Taking the concept of trend trading a stage further, let’s also apply some basic logic to the idea of trend. Trend is, by definition, a description of current market direction that has already happened. Therefore, when we attempt to join a trend, we are making the assumption that something which has already been happening is going to continue to happen for even longer. Ever heard the saying that nothing will last forever? Well, in today’s currency markets the same idea holds true. Putting your hard earned money into a market hoping that it will continue in the current direction means that the odds are steadily stacking up against us over time, as probability is decreasing that the trend will continue. Instead of relying on trend to work for profits, how powerful would it be to understand how to time the markets through buying and selling in areas where new trends are likely to start, instead of joining ones that are coming to the end of their runs? By understanding where major banks are buying and selling, we can attempt to do this with very low risk and high potential rewards. It all comes down to recognizing imbalances between Institutional Supply and Demand so we can time the markets to buy and sell alongside the big players, rather than against them.

The more you understand how the banks do business, the less you start to rely on trend and instead see trading and investing opportunities in a very different light. Let’s dive into a very recent XLT Live trading and analysis FX session I held on the Sunday open. During a typical session we will look at as many trading opportunities as the 2-hour session allows, some of which are for longer-term setups with others on the short-term income side. As long as the reward to risk ratio is solid, we simply find our levels and get to work trading them if our plans allow. In this session we had 2 setups in particular which looked good for an entry, one long on the GBPUSD and the other a longer play short of the AUDUSD.

If you notice on these trading charts, both markets were at face value, in upward trends. The GBPUSD had a quality level of demand below current price where we were looking to buy, which many would say was with the trend and the chart at the bottom shows a sell short at supply on AUDUSD, against the trend according to most. Both setups have at least 3 profit targets. Once the levels are found, risk is defined and the targets set, we place the trades and go do something else.

As mentioned, these trades were identified on the Sunday opening session, which in FX is around 10pm London time or 5pm New York. The great thing about setting and forgetting trades is that once the orders are in you have the flexibility to leave the plan to play out, watching it playout often leads to one getting in the way emotionally.

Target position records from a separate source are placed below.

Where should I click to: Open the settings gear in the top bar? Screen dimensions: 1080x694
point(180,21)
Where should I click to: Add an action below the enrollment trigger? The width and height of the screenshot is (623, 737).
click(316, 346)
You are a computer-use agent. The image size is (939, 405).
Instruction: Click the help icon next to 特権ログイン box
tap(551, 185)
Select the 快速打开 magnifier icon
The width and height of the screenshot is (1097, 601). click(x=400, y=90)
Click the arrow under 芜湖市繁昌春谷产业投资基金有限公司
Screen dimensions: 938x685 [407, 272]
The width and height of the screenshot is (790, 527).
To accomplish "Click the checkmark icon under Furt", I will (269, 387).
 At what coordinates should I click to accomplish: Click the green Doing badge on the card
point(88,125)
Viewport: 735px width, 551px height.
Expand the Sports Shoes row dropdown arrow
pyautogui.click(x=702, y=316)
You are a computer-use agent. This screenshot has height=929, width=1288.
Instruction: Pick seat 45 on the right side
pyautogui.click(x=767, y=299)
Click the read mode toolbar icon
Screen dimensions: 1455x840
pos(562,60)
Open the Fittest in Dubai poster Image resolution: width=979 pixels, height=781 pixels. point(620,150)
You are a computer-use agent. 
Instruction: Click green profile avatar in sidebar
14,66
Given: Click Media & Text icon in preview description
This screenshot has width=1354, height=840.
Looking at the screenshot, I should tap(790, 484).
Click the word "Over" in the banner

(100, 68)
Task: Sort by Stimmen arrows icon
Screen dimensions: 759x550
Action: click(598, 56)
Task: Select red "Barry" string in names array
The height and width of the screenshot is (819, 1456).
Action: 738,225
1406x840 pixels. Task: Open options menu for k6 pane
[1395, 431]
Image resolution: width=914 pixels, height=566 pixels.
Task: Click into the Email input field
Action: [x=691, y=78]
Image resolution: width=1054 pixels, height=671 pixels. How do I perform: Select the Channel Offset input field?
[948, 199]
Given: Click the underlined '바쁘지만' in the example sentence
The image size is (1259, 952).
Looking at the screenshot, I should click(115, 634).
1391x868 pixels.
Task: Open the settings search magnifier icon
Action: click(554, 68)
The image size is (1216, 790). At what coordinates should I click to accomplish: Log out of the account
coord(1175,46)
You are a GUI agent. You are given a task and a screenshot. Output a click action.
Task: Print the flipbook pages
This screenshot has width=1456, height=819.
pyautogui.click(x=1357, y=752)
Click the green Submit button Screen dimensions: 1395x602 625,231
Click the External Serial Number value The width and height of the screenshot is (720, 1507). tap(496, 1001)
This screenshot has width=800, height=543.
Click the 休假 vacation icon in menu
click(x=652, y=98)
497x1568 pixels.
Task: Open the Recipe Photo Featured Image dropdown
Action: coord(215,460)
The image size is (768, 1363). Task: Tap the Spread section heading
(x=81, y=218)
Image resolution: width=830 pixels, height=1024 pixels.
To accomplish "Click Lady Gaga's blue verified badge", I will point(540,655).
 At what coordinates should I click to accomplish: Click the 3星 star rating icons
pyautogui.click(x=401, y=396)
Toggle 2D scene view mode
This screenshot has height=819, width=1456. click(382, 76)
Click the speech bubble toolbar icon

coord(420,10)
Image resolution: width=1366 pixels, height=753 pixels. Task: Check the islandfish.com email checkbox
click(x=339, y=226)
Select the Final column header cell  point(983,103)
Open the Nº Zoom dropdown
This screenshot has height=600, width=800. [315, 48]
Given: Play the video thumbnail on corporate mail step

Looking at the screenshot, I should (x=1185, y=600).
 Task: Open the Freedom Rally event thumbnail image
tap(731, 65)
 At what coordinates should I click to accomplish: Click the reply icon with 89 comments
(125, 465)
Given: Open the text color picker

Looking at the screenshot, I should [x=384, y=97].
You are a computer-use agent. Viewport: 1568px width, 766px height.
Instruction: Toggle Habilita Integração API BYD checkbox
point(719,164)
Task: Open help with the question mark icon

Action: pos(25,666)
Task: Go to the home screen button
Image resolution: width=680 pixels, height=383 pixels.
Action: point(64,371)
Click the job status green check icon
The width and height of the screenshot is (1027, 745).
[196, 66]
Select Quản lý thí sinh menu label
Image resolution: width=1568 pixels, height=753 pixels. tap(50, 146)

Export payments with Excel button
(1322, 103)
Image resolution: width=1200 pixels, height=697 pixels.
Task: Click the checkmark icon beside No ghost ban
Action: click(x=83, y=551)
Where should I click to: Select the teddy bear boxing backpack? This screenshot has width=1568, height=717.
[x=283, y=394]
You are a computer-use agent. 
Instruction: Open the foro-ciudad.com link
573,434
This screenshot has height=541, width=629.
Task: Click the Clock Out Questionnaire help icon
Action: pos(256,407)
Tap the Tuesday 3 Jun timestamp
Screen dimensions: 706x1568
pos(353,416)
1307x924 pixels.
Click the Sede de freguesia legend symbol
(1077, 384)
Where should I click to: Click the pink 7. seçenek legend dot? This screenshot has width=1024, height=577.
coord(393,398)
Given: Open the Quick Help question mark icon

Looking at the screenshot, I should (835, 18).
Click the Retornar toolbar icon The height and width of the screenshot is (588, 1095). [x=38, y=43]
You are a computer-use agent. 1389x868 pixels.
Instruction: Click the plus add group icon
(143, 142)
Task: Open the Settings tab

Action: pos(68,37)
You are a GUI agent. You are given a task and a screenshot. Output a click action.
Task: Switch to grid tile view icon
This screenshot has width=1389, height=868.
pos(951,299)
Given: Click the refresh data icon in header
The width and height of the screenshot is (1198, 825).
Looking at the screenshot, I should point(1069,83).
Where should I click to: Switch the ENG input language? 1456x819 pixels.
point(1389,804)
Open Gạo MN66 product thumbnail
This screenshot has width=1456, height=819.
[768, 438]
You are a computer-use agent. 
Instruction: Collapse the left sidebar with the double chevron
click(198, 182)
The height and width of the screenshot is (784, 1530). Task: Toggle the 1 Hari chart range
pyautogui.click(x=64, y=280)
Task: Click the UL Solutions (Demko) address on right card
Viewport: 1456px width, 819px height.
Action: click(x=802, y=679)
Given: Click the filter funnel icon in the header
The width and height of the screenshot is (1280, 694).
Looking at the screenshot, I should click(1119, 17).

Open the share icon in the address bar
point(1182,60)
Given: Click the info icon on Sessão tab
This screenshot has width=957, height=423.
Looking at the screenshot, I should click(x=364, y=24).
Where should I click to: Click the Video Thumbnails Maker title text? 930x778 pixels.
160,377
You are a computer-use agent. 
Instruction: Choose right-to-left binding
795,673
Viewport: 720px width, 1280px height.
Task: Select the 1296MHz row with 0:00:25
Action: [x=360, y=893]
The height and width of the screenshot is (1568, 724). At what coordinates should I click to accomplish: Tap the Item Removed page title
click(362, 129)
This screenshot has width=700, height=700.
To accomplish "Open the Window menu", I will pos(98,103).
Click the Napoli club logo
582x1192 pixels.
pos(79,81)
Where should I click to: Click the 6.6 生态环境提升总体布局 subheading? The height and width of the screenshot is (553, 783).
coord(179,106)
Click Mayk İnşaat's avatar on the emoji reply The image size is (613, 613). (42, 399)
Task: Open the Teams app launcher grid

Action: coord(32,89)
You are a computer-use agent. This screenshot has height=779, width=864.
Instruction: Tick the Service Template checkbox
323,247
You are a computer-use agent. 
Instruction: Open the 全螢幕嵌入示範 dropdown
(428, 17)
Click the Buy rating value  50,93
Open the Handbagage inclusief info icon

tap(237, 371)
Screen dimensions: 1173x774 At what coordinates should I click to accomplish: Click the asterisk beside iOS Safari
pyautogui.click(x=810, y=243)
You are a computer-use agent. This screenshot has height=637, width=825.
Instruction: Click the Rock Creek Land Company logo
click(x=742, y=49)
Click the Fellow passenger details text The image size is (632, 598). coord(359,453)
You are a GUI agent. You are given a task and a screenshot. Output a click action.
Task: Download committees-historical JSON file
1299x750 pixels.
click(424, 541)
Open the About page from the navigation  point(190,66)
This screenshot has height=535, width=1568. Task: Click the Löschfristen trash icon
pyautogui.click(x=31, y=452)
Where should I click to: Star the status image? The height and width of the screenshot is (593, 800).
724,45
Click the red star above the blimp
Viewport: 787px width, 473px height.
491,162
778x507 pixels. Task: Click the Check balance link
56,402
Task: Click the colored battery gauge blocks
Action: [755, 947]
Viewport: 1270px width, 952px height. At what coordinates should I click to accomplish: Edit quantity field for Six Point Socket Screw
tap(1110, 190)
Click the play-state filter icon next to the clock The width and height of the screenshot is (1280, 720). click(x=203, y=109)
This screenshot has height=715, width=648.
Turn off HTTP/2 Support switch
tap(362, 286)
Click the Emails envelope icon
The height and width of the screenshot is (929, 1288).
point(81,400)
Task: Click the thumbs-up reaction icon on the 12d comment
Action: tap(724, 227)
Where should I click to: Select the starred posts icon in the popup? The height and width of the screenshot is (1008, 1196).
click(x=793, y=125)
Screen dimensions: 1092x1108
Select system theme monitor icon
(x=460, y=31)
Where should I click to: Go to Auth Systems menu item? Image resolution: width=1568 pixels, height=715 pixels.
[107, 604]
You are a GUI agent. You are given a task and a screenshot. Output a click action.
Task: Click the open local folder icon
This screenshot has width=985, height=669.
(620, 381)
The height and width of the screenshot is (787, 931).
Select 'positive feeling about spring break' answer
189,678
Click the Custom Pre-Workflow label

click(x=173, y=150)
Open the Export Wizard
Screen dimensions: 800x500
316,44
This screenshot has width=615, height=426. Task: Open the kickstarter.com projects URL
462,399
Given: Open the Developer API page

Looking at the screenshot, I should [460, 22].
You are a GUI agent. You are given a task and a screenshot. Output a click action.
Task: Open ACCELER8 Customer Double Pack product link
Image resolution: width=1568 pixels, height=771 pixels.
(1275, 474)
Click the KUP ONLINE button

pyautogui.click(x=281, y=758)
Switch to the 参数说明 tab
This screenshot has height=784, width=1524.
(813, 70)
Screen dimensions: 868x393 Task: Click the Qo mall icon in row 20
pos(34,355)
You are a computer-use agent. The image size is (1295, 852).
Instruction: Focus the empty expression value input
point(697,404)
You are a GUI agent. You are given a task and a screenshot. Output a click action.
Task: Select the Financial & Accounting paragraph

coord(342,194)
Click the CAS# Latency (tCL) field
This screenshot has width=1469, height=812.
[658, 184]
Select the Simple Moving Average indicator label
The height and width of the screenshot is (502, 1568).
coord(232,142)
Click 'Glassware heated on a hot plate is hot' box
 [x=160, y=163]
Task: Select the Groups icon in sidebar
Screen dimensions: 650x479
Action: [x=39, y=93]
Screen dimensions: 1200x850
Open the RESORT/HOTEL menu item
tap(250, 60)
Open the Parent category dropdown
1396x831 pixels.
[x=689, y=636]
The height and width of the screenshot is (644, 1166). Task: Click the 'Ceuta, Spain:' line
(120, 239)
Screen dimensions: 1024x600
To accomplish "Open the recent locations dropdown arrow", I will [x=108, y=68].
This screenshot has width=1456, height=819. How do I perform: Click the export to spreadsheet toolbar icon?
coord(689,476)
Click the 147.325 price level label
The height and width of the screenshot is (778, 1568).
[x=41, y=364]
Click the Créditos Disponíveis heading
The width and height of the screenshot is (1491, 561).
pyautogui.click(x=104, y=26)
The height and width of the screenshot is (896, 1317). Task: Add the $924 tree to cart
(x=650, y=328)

As we can see, the GBPUSD did hit and has currently produced a nice bounce for around 4:1 after hitting the first target. This is more of a with the trend trade. The anti-trend trade on the AUDUSD however, moved even further than 4:1 and hit target 1 also, still being in play for its much lower longer term targets even though it was arguably counter-trend, as we can see below:

So my take on trend trading is clear: trend really doesn’t matter if you have a plan, know where it makes sense to buy and sell and the reward to risk ratios are good enough. You can spend your time focusing on what has already happened or, instead, you can plan out trading opportunities for what is likely to happen next. Knowing how to time the markets will always give you the very best chance to buy and sell with the biggest banks in the markets; and these are the forces that create every trend in the markets, and also ends them too. Which side of the market would you rather be on? I hope this was helpful!